- ABOUT THIS EXERCISE -
Retype the line where "You are a GUI" appears and each line that follows it down to the last line of the records below. Leave the pictures out.

[Screenshot grounding data]
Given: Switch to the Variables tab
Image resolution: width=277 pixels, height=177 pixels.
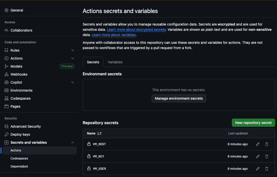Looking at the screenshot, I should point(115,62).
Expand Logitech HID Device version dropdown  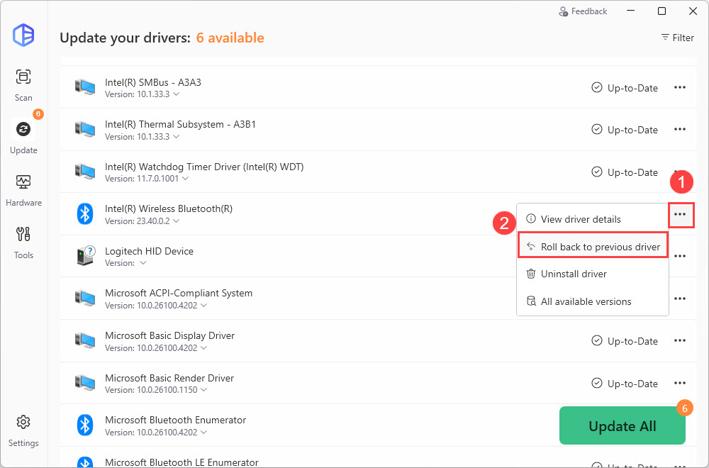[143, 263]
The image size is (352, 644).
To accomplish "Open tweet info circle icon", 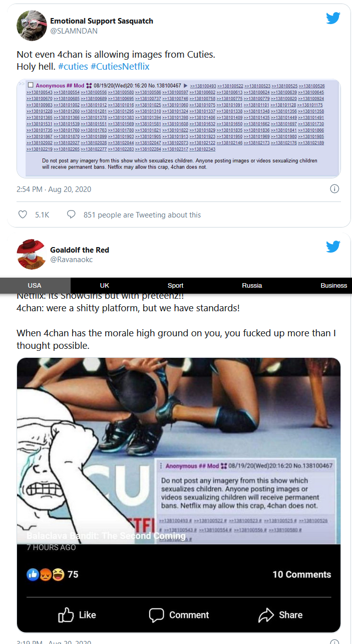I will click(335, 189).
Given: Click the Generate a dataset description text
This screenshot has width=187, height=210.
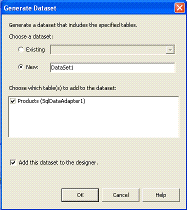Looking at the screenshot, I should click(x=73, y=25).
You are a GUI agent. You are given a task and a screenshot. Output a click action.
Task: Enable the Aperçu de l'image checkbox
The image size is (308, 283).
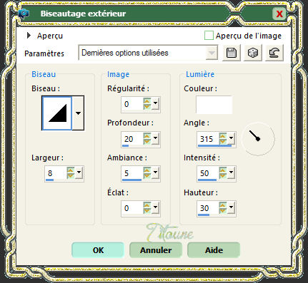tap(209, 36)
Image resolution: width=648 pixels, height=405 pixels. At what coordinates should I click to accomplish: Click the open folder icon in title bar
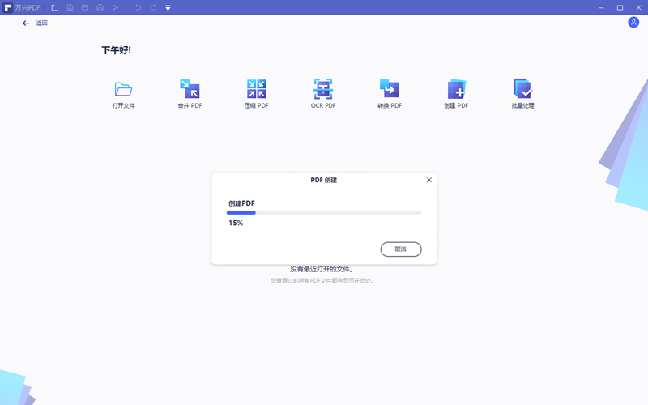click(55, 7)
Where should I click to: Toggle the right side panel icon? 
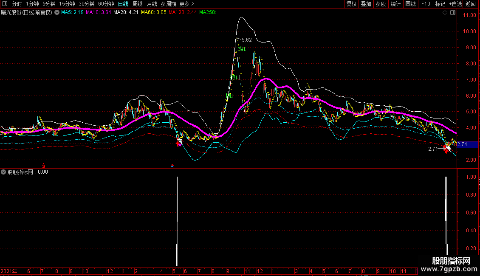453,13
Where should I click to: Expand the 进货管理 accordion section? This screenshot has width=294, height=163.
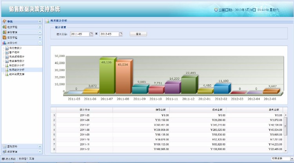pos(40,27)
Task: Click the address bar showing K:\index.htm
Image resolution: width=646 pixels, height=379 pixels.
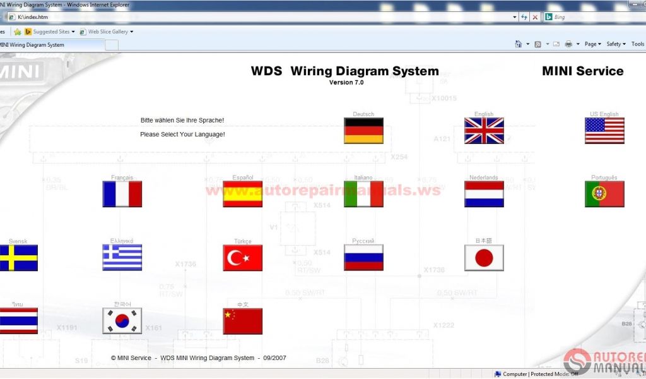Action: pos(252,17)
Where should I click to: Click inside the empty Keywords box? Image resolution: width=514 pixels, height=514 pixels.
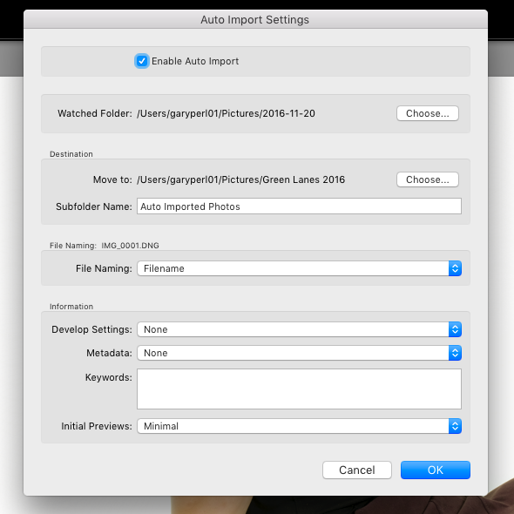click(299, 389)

- EXPECTED OUTPUT -
You are a GUI agent. You are given a task and a screenshot. Output a click action.
Task: Enable the Aperçu de l'image checkbox
The image size is (308, 283).
tap(209, 36)
Image resolution: width=648 pixels, height=405 pixels. At what coordinates should I click to accomplish: Click the open folder icon in title bar
click(55, 7)
Where should I click to: Toggle the right side panel icon? 
453,13
Where should I click to: Expand the 进货管理 accordion section? This screenshot has width=294, height=163.
pos(40,27)
Task: Click the address bar showing K:\index.htm
Image resolution: width=646 pixels, height=379 pixels.
Action: pos(252,17)
Where should I click to: Click inside the empty Keywords box? Image resolution: width=514 pixels, height=514 pixels.
click(299, 389)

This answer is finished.